Render every nonblank line of the data below as a row in a Markdown table with the columns Row and Text, numbering the rows in order and omitting blank lines.

-- start RECORDED DATA --

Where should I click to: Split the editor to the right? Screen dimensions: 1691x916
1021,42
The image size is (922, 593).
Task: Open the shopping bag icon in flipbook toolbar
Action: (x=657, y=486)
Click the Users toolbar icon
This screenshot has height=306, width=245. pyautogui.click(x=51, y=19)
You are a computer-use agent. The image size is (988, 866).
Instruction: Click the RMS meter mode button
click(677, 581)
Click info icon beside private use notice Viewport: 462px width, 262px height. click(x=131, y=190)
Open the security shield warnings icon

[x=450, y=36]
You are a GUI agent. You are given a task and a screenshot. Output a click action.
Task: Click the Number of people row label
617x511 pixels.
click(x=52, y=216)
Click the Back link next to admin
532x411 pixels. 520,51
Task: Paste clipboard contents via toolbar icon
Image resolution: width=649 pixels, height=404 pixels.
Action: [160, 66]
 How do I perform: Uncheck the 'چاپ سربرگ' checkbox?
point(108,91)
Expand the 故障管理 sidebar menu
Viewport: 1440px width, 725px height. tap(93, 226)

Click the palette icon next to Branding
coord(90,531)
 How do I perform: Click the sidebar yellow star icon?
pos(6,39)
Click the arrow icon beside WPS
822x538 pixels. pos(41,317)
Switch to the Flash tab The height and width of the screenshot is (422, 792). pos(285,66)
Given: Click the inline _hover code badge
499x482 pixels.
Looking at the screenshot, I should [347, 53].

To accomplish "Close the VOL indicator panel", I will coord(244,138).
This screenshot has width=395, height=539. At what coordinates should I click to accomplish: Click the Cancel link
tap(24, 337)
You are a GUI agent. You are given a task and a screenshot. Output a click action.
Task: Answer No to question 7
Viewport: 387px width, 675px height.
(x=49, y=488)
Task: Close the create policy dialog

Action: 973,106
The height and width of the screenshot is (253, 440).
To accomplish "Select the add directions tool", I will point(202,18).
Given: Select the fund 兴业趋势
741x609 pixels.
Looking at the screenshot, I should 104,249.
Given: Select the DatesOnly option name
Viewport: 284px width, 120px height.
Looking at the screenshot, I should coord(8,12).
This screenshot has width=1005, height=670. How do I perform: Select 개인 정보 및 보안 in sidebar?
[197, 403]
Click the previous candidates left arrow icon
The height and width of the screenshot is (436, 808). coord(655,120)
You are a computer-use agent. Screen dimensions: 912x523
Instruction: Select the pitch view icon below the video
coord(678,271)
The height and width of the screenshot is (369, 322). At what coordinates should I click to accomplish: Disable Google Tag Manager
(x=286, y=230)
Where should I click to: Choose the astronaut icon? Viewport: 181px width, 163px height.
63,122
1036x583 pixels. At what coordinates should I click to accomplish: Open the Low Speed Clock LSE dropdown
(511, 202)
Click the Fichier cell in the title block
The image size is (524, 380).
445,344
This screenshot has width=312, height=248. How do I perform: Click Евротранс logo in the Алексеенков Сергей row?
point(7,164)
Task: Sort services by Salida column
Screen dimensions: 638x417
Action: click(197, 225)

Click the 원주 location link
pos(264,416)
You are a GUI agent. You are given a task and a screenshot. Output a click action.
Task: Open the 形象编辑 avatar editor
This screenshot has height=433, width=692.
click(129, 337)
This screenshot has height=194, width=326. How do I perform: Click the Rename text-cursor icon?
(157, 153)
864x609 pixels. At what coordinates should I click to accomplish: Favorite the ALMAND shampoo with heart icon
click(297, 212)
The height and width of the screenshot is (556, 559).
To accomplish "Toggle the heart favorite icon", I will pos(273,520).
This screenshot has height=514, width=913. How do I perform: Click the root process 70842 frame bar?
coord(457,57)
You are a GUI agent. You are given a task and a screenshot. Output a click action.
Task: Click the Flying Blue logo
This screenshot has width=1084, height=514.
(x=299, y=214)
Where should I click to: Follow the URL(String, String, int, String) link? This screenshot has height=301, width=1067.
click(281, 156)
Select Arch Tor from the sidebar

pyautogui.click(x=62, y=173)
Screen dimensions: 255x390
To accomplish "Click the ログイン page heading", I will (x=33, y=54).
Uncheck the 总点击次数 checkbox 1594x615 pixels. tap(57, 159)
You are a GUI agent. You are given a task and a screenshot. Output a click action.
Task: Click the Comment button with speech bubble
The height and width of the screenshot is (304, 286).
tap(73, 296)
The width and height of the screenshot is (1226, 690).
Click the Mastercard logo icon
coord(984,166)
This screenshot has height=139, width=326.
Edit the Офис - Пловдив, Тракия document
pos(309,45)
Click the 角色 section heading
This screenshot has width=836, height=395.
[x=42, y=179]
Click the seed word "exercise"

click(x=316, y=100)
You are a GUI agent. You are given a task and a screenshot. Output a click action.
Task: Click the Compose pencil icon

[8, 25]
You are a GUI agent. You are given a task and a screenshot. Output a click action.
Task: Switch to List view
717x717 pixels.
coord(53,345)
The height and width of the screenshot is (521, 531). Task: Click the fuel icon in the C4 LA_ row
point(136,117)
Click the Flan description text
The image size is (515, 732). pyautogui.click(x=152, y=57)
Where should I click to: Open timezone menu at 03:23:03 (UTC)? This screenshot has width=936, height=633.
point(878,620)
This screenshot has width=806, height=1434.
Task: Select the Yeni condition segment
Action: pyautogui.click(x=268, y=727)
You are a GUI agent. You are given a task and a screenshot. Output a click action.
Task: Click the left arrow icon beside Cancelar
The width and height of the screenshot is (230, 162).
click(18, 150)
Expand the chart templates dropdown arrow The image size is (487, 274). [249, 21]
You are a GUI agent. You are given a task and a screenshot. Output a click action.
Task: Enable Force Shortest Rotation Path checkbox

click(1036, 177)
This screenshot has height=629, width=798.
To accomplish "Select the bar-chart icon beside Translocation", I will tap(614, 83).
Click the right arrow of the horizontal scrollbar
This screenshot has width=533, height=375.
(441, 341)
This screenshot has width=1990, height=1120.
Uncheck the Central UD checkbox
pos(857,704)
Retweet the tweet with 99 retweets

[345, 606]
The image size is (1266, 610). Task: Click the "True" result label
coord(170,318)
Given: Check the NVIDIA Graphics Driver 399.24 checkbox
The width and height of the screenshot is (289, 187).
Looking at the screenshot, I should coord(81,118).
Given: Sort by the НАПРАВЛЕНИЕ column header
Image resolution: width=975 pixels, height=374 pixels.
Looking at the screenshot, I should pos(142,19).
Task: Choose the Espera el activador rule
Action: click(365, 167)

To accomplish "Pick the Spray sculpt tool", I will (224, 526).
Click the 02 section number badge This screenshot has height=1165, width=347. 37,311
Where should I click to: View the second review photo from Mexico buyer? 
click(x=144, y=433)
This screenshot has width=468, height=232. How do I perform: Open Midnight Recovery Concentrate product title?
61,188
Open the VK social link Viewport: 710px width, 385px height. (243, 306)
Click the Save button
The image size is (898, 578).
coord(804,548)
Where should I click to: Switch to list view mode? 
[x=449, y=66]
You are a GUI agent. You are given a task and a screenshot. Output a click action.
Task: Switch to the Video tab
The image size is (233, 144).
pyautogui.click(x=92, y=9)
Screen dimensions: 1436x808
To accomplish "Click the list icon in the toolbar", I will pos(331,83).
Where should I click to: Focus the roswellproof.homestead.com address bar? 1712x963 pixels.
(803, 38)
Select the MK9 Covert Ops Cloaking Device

-- end RECORDED DATA --

» TASK RESPONSE:
| Row | Text |
|---|---|
| 1 | Where should I click to: Split the editor to the right? Screen dimensions: 1691x916 |
| 2 | 1021,42 |
| 3 | The image size is (922, 593). |
| 4 | Task: Open the shopping bag icon in flipbook toolbar |
| 5 | Action: (x=657, y=486) |
| 6 | Click the Users toolbar icon |
| 7 | This screenshot has height=306, width=245. pyautogui.click(x=51, y=19) |
| 8 | You are a computer-use agent. The image size is (988, 866). |
| 9 | Instruction: Click the RMS meter mode button |
| 10 | click(677, 581) |
| 11 | Click info icon beside private use notice Viewport: 462px width, 262px height. click(x=131, y=190) |
| 12 | Open the security shield warnings icon |
| 13 | [x=450, y=36] |
| 14 | You are a GUI agent. You are given a task and a screenshot. Output a click action. |
| 15 | Task: Click the Number of people row label |
| 16 | 617x511 pixels. |
| 17 | click(x=52, y=216) |
| 18 | Click the Back link next to admin |
| 19 | 532x411 pixels. 520,51 |
| 20 | Task: Paste clipboard contents via toolbar icon |
| 21 | Image resolution: width=649 pixels, height=404 pixels. |
| 22 | Action: [160, 66] |
| 23 |  How do I perform: Uncheck the 'چاپ سربرگ' checkbox? |
| 24 | point(108,91) |
| 25 | Expand the 故障管理 sidebar menu |
| 26 | Viewport: 1440px width, 725px height. tap(93, 226) |
| 27 | Click the palette icon next to Branding |
| 28 | coord(90,531) |
| 29 |  How do I perform: Click the sidebar yellow star icon? |
| 30 | pos(6,39) |
| 31 | Click the arrow icon beside WPS |
| 32 | 822x538 pixels. pos(41,317) |
| 33 | Switch to the Flash tab The height and width of the screenshot is (422, 792). pos(285,66) |
| 34 | Given: Click the inline _hover code badge |
| 35 | 499x482 pixels. |
| 36 | Looking at the screenshot, I should [347, 53]. |
| 37 | To accomplish "Close the VOL indicator panel", I will coord(244,138). |
| 38 | This screenshot has width=395, height=539. At what coordinates should I click to accomplish: Click the Cancel link |
| 39 | tap(24, 337) |
| 40 | You are a GUI agent. You are given a task and a screenshot. Output a click action. |
| 41 | Task: Answer No to question 7 |
| 42 | Viewport: 387px width, 675px height. |
| 43 | (x=49, y=488) |
| 44 | Task: Close the create policy dialog |
| 45 | Action: 973,106 |
| 46 | The height and width of the screenshot is (253, 440). |
| 47 | To accomplish "Select the add directions tool", I will point(202,18). |
| 48 | Given: Select the fund 兴业趋势 |
| 49 | 741x609 pixels. |
| 50 | Looking at the screenshot, I should 104,249. |
| 51 | Given: Select the DatesOnly option name |
| 52 | Viewport: 284px width, 120px height. |
| 53 | Looking at the screenshot, I should coord(8,12). |
| 54 | This screenshot has width=1005, height=670. How do I perform: Select 개인 정보 및 보안 in sidebar? |
| 55 | [197, 403] |
| 56 | Click the previous candidates left arrow icon |
| 57 | The height and width of the screenshot is (436, 808). coord(655,120) |
| 58 | You are a computer-use agent. Screen dimensions: 912x523 |
| 59 | Instruction: Select the pitch view icon below the video |
| 60 | coord(678,271) |
| 61 | The height and width of the screenshot is (369, 322). At what coordinates should I click to accomplish: Disable Google Tag Manager |
| 62 | (x=286, y=230) |
| 63 | Where should I click to: Choose the astronaut icon? Viewport: 181px width, 163px height. |
| 64 | 63,122 |
| 65 | 1036x583 pixels. At what coordinates should I click to accomplish: Open the Low Speed Clock LSE dropdown |
| 66 | (511, 202) |
| 67 | Click the Fichier cell in the title block |
| 68 | The image size is (524, 380). |
| 69 | 445,344 |
| 70 | This screenshot has width=312, height=248. How do I perform: Click Евротранс logo in the Алексеенков Сергей row? |
| 71 | point(7,164) |
| 72 | Task: Sort services by Salida column |
| 73 | Screen dimensions: 638x417 |
| 74 | Action: click(197, 225) |
| 75 | Click the 원주 location link |
| 76 | pos(264,416) |
| 77 | You are a GUI agent. You are given a task and a screenshot. Output a click action. |
| 78 | Task: Open the 形象编辑 avatar editor |
| 79 | This screenshot has height=433, width=692. |
| 80 | click(129, 337) |
| 81 | This screenshot has height=194, width=326. How do I perform: Click the Rename text-cursor icon? |
| 82 | (157, 153) |
| 83 | 864x609 pixels. At what coordinates should I click to accomplish: Favorite the ALMAND shampoo with heart icon |
| 84 | click(297, 212) |
| 85 | The height and width of the screenshot is (556, 559). |
| 86 | To accomplish "Toggle the heart favorite icon", I will pos(273,520). |
| 87 | This screenshot has height=514, width=913. How do I perform: Click the root process 70842 frame bar? |
| 88 | coord(457,57) |
| 89 | You are a GUI agent. You are given a task and a screenshot. Output a click action. |
| 90 | Task: Click the Flying Blue logo |
| 91 | This screenshot has width=1084, height=514. |
| 92 | (x=299, y=214) |
| 93 | Where should I click to: Follow the URL(String, String, int, String) link? This screenshot has height=301, width=1067. |
| 94 | click(281, 156) |
| 95 | Select Arch Tor from the sidebar |
| 96 | pyautogui.click(x=62, y=173) |
| 97 | Screen dimensions: 255x390 |
| 98 | To accomplish "Click the ログイン page heading", I will (x=33, y=54). |
| 99 | Uncheck the 总点击次数 checkbox 1594x615 pixels. tap(57, 159) |
| 100 | You are a GUI agent. You are given a task and a screenshot. Output a click action. |
| 101 | Task: Click the Comment button with speech bubble |
| 102 | The height and width of the screenshot is (304, 286). |
| 103 | tap(73, 296) |
| 104 | The width and height of the screenshot is (1226, 690). |
| 105 | Click the Mastercard logo icon |
| 106 | coord(984,166) |
| 107 | This screenshot has height=139, width=326. |
| 108 | Edit the Офис - Пловдив, Тракия document |
| 109 | pos(309,45) |
| 110 | Click the 角色 section heading |
| 111 | This screenshot has width=836, height=395. |
| 112 | [x=42, y=179] |
| 113 | Click the seed word "exercise" |
| 114 | click(x=316, y=100) |
| 115 | You are a GUI agent. You are given a task and a screenshot. Output a click action. |
| 116 | Task: Click the Compose pencil icon |
| 117 | [8, 25] |
| 118 | You are a GUI agent. You are given a task and a screenshot. Output a click action. |
| 119 | Task: Switch to List view |
| 120 | 717x717 pixels. |
| 121 | coord(53,345) |
| 122 | The height and width of the screenshot is (521, 531). Task: Click the fuel icon in the C4 LA_ row |
| 123 | point(136,117) |
| 124 | Click the Flan description text |
| 125 | The image size is (515, 732). pyautogui.click(x=152, y=57) |
| 126 | Where should I click to: Open timezone menu at 03:23:03 (UTC)? This screenshot has width=936, height=633. |
| 127 | point(878,620) |
| 128 | This screenshot has width=806, height=1434. |
| 129 | Task: Select the Yeni condition segment |
| 130 | Action: pyautogui.click(x=268, y=727) |
| 131 | You are a GUI agent. You are given a task and a screenshot. Output a click action. |
| 132 | Task: Click the left arrow icon beside Cancelar |
| 133 | The width and height of the screenshot is (230, 162). |
| 134 | click(18, 150) |
| 135 | Expand the chart templates dropdown arrow The image size is (487, 274). [249, 21] |
| 136 | You are a GUI agent. You are given a task and a screenshot. Output a click action. |
| 137 | Task: Enable Force Shortest Rotation Path checkbox |
| 138 | click(1036, 177) |
| 139 | This screenshot has height=629, width=798. |
| 140 | To accomplish "Select the bar-chart icon beside Translocation", I will tap(614, 83). |
| 141 | Click the right arrow of the horizontal scrollbar |
| 142 | This screenshot has width=533, height=375. |
| 143 | (441, 341) |
| 144 | This screenshot has width=1990, height=1120. |
| 145 | Uncheck the Central UD checkbox |
| 146 | pos(857,704) |
| 147 | Retweet the tweet with 99 retweets |
| 148 | [345, 606] |
| 149 | The image size is (1266, 610). Task: Click the "True" result label |
| 150 | coord(170,318) |
| 151 | Given: Check the NVIDIA Graphics Driver 399.24 checkbox |
| 152 | The width and height of the screenshot is (289, 187). |
| 153 | Looking at the screenshot, I should coord(81,118). |
| 154 | Given: Sort by the НАПРАВЛЕНИЕ column header |
| 155 | Image resolution: width=975 pixels, height=374 pixels. |
| 156 | Looking at the screenshot, I should pos(142,19). |
| 157 | Task: Choose the Espera el activador rule |
| 158 | Action: click(365, 167) |
| 159 | To accomplish "Pick the Spray sculpt tool", I will (224, 526). |
| 160 | Click the 02 section number badge This screenshot has height=1165, width=347. 37,311 |
| 161 | Where should I click to: View the second review photo from Mexico buyer?  |
| 162 | click(x=144, y=433) |
| 163 | This screenshot has width=468, height=232. How do I perform: Open Midnight Recovery Concentrate product title? |
| 164 | 61,188 |
| 165 | Open the VK social link Viewport: 710px width, 385px height. (243, 306) |
| 166 | Click the Save button |
| 167 | The image size is (898, 578). |
| 168 | coord(804,548) |
| 169 | Where should I click to: Switch to list view mode?  |
| 170 | [x=449, y=66] |
| 171 | You are a GUI agent. You are given a task and a screenshot. Output a click action. |
| 172 | Task: Switch to the Video tab |
| 173 | The image size is (233, 144). |
| 174 | pyautogui.click(x=92, y=9) |
| 175 | Screen dimensions: 1436x808 |
| 176 | To accomplish "Click the list icon in the toolbar", I will pos(331,83). |
| 177 | Where should I click to: Focus the roswellproof.homestead.com address bar? 1712x963 pixels. |
| 178 | (803, 38) |
| 179 | Select the MK9 Covert Ops Cloaking Device |